I’ve spent the last eight years building the case for using audience data in newsrooms and the tools and culture required to make it a force for good. So reading Franklin Foer’s piece When Silicon Valley Took Over Journalism was a deeply bizarre experience. Over the first four years of my work at the Guardian, I encountered almost every possible objection to what I was doing and I thought long and hard about each one. At that point a great deal of my job was about making sure that my instincts, processes and arguments were genuinely robust. Foer’s piece is a collection of the most ill-considered objections I saw, blended into one long, unappealing cocktail.

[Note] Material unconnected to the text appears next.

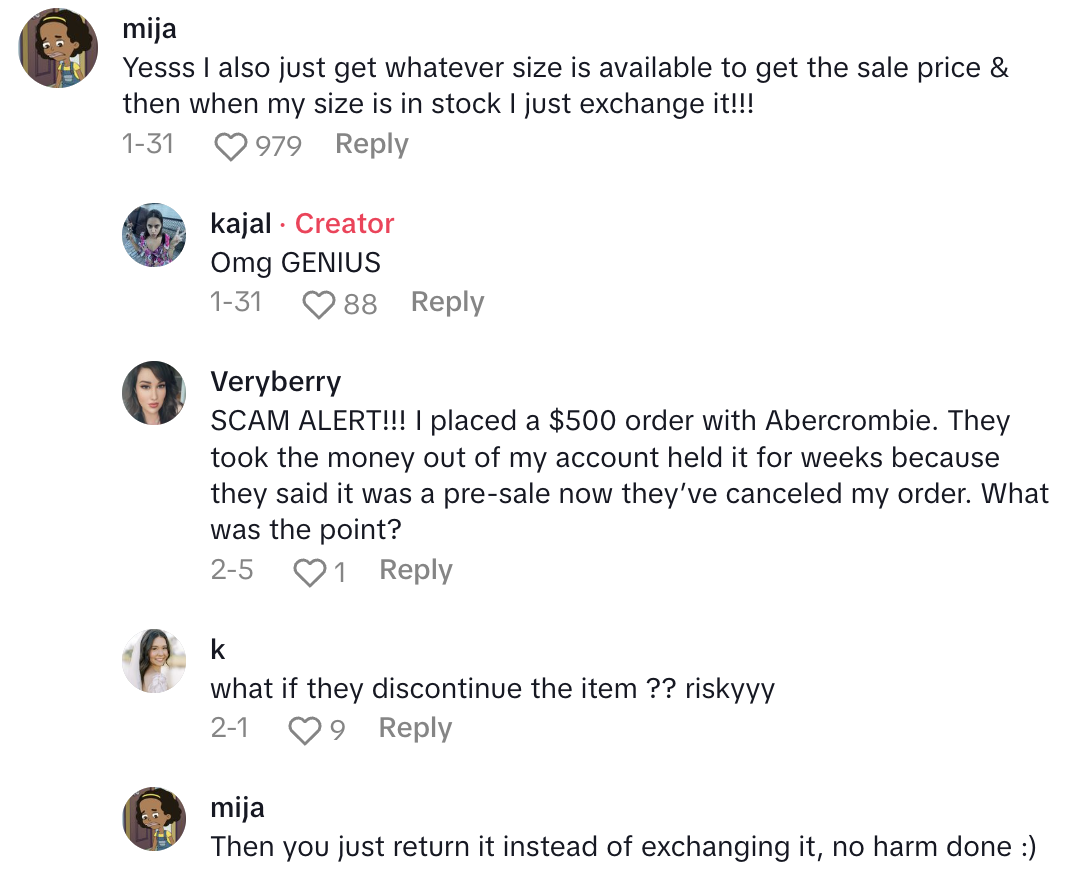Like k's "riskyyy" comment

[x=304, y=731]

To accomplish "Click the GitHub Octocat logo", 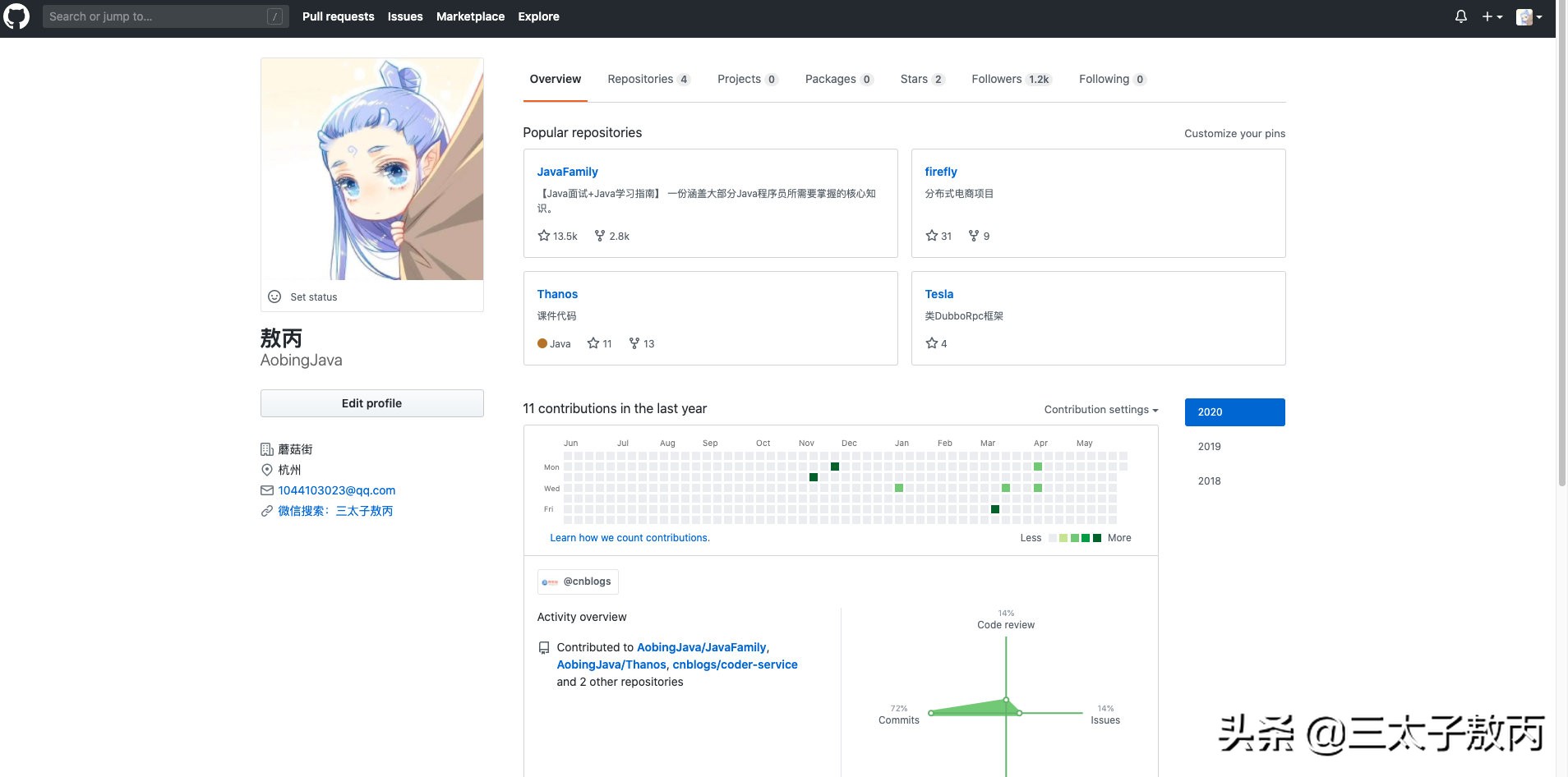I will click(x=16, y=16).

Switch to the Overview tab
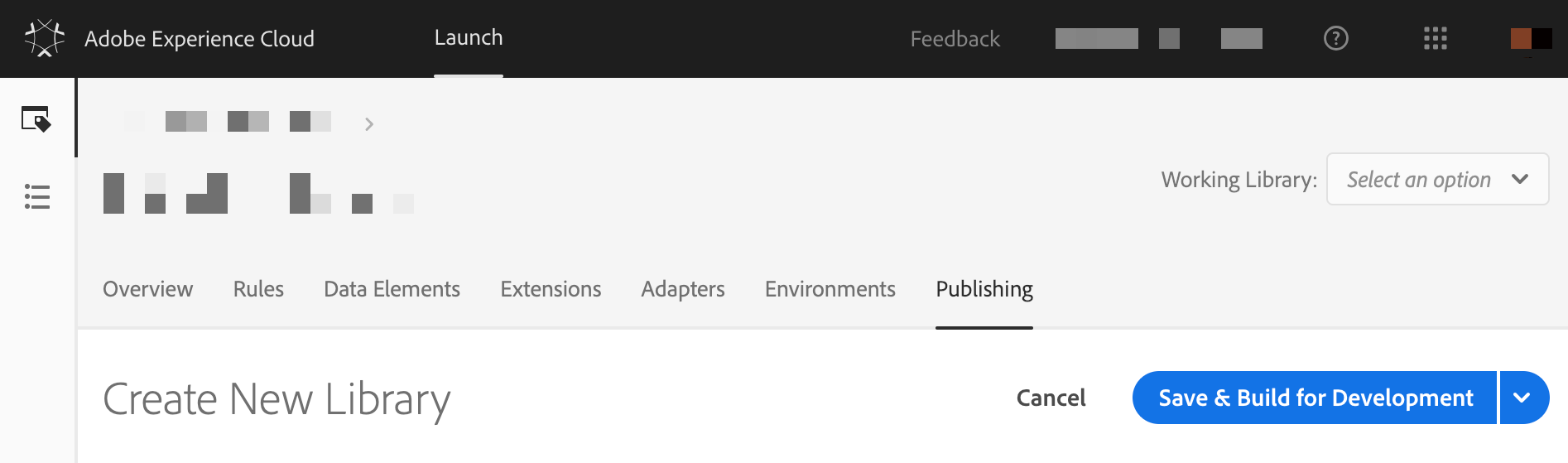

To be clear, there’s the odd thing here that I agree with. It’s obviously true, for example, that publishers need to be more robust in dealing with technology companies (although ironically one of the things we should be asking of them is more data). It’s also true that homogeneity can be dangerous. But the intelligent application of data can also help us spot where this is doing damage.

But most of these arguments, prejudices masquerading as arguments, childish hopes that everything can just go back to ‘normal’ and windy emotional appeals are zombies. They’re dangerous, stupid and they have no business climbing out of their grave and causing damage in 2017.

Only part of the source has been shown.